Some phans have wider agendas. On Fans vs. the RUG, a site devoted to trashing Andrew Lloyd Webber's production company (the Really Useful Group, known to Phantomites as "the RUG"), visitors vent their spleens about the bum treatment they're getting: "For too long now, the RUG have treated us as second-class citizens," the site's title page reads. "They don't answer our letters. They don't respond to our constructive suggestions. They don't let us get tickets to anniversaries. They obstruct fan endeavors and are unhelpful and rude."

Most fans are more upbeat about their Phantom. Michelle doesn't just love the musical; she loves the Phantom himself. "It's the cloak, the hat, the mask," she explains in her recent "Phan of the Month" interview. "And his sense of humor. . . . Every time I think that he had never been shown any love, never been touched in kindness, it makes me want to gather him into my arms and comfort him."
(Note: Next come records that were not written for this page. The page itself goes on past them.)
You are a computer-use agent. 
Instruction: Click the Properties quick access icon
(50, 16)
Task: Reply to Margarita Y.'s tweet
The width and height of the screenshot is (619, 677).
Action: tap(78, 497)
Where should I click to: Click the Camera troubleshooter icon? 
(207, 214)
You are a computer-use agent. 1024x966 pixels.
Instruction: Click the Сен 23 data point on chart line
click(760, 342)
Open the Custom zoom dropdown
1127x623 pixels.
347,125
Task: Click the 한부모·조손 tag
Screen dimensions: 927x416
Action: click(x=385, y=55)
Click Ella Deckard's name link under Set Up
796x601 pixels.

But Erik doesn't need comforting. He has a cane that shoots fire and a hundred flashpots and a henchwoman who does impersonations of Dame Judith Anderson. I figure that these magic touches are what draw people in and keep them coming back for more. But Gina says that people love Phantom because, as an entertainment, "it has a little of everything."
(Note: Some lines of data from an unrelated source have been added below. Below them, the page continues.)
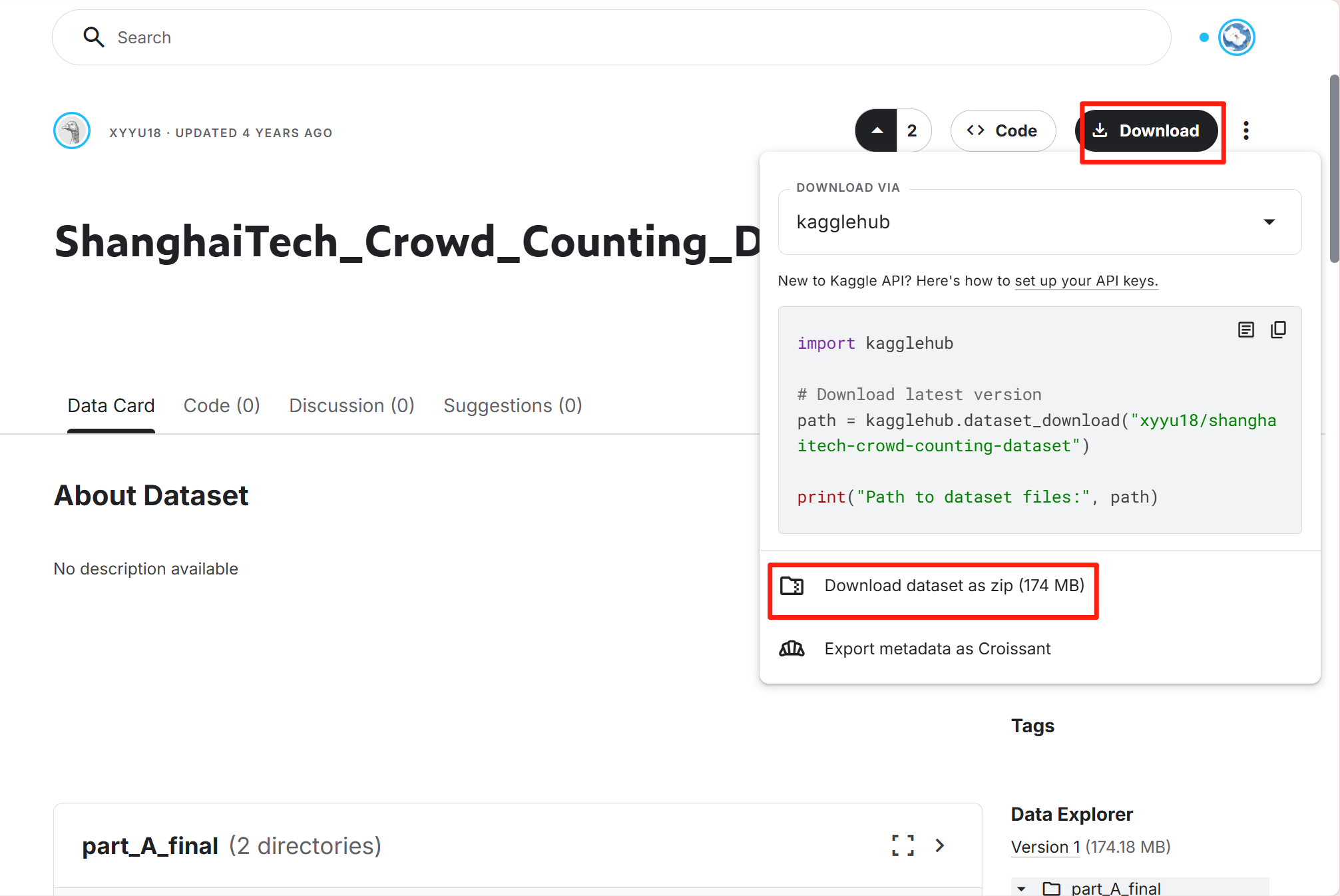The width and height of the screenshot is (1340, 896).
Task: Expand part_A_final to fullscreen view
Action: tap(902, 845)
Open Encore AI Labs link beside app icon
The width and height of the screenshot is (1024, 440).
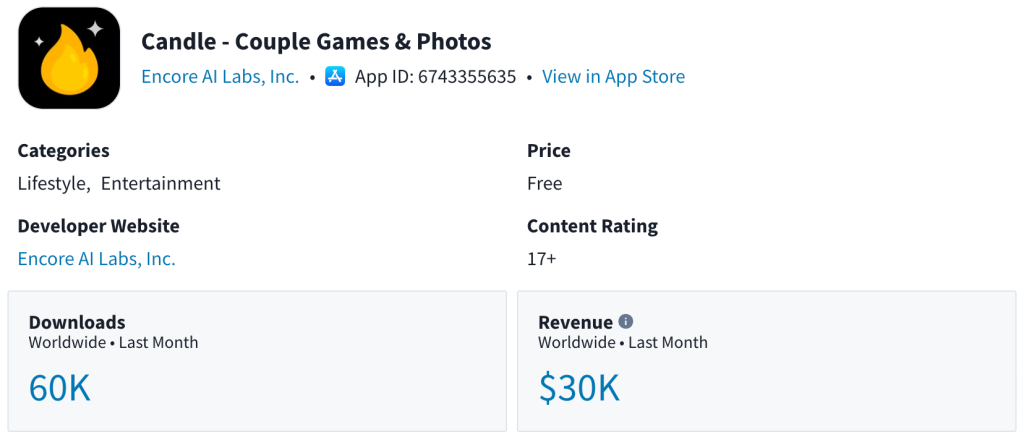pos(220,77)
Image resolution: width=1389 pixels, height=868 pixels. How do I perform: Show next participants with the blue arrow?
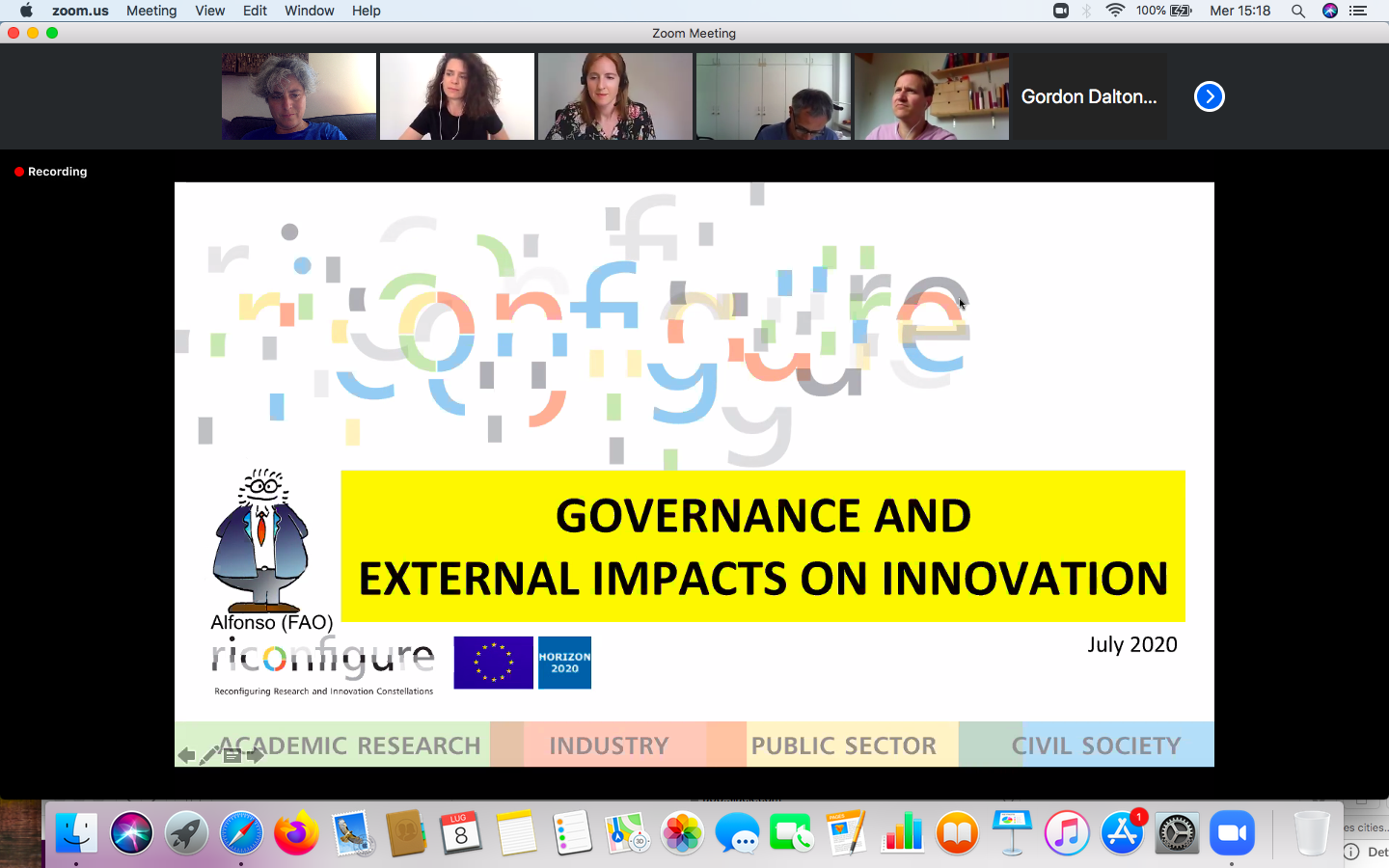pyautogui.click(x=1209, y=96)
For my money, it doesn't have enough intermissions. I've sat through several productions of this monolithic money machine, and I can't find a single song that forwards the story, or a single performance that would succeed without the spectacle of its costuming or the special-effects wizardry that supports it. Phantom has moved beyond the point where anyone views it critically; even its creaky, levitating chandelier receives an ovation as it drags itself slowly into place over the audience at the end of the first act. This is what people come to Phantom for: to watch a giant lighting fixture move several feet along a length of rope. Ooooooh! Aaaaaaaah!

The Phantom souvenir kiosk in the lobby is always more entertaining than the show itself. There, one can buy a $25 Phantom tee shirt, a musical keychain, a pillbox, or a wristwatch that lights up every 30 seconds and plays a bit of music from the show. I ran into Gina there; she was buying a Phantom mug that changes color when you fill it with a warm drink. I wanted to hear more about Gina's life with Erik, but I blew it when I asked her if she thought more people had seen Phantom than had seen The Rocky Horror Show. She fled, but not before admonishing me for daring to mention the two shows in the same sentence.
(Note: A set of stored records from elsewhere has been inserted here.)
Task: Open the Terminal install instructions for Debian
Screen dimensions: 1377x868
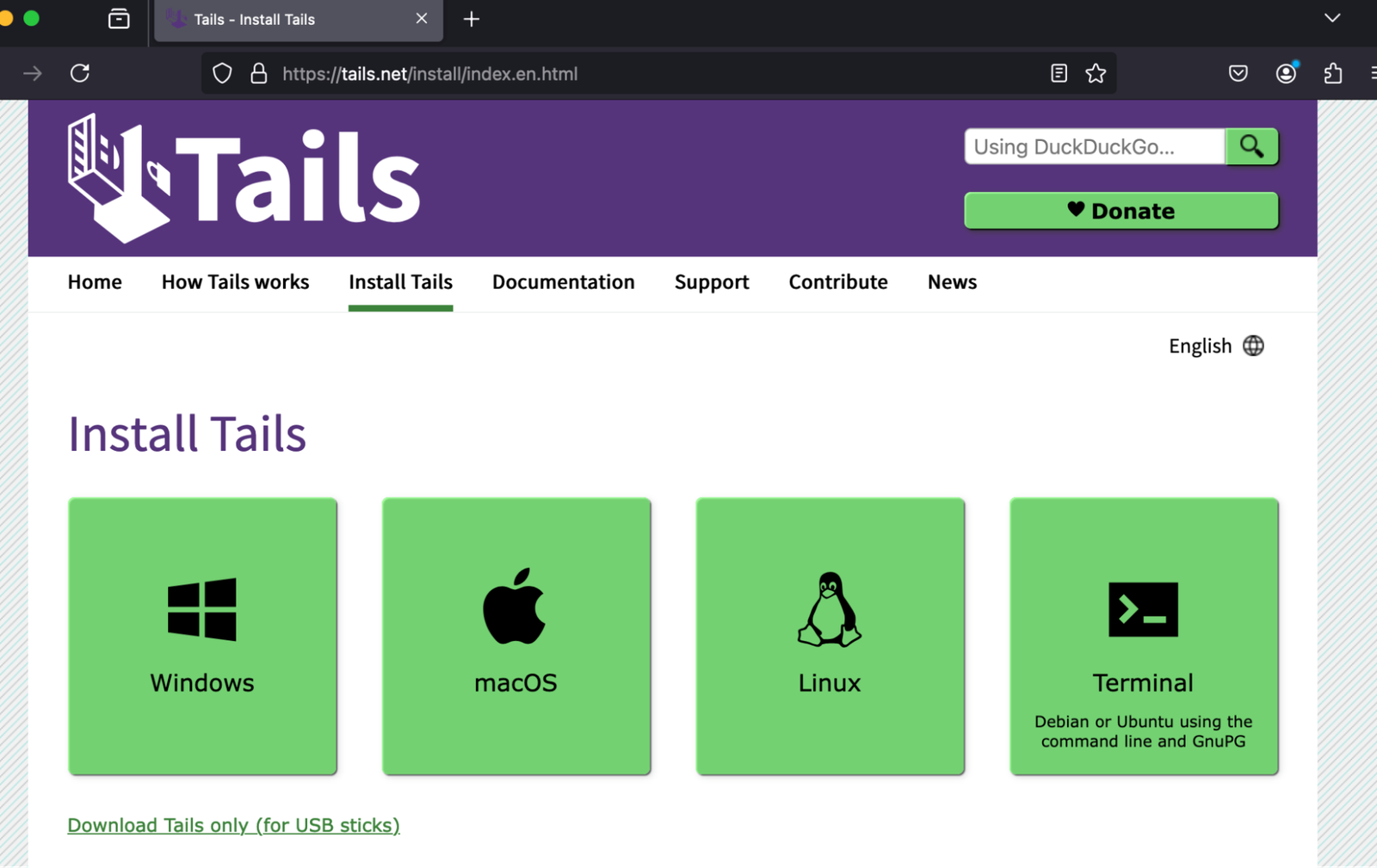Action: tap(1143, 636)
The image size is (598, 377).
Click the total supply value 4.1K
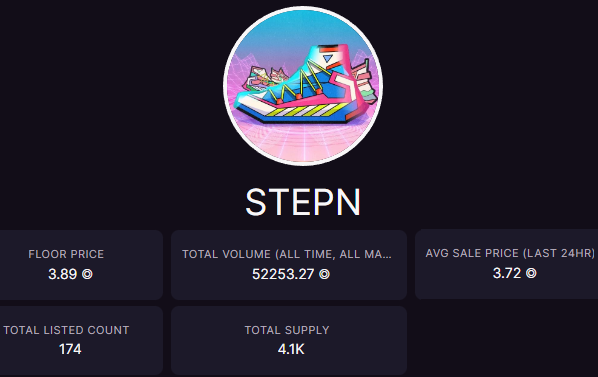291,349
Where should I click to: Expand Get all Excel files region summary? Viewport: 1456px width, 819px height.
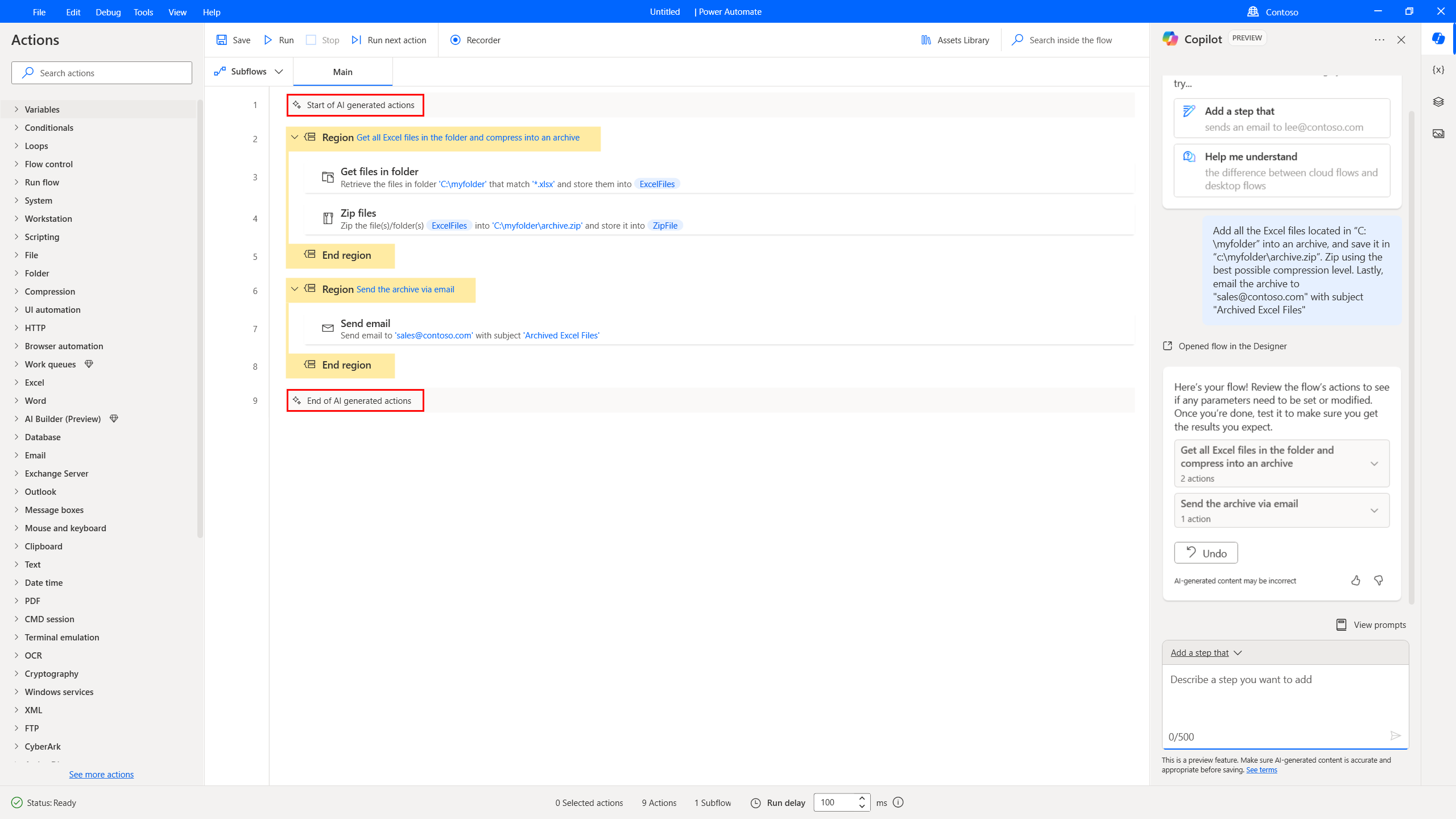coord(1374,463)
I caught up with her later in the parking lot. "You just don't understand," she wailed, tears spilling onto her limited-edition Phantom World Anniversary tee shirt. "This isn't about what happens up on that stage. It's not about the music or the chandelier or even Erik. Don't you get it? This is about life."

I returned home, where I found this Internet message from Phantom phan Michelle: "I fully believe that if everyone in the world understood Phantom like the phans do, the petty wars and differences we fight over might begin to disappear." And I thought about Angie and Gina, carping over keychains and tattoos, and I was more confused than ever.

The Phantom of the Opera continues through Sunday, January 23, at Gammage Auditorium, Mill and Apache in Tempe.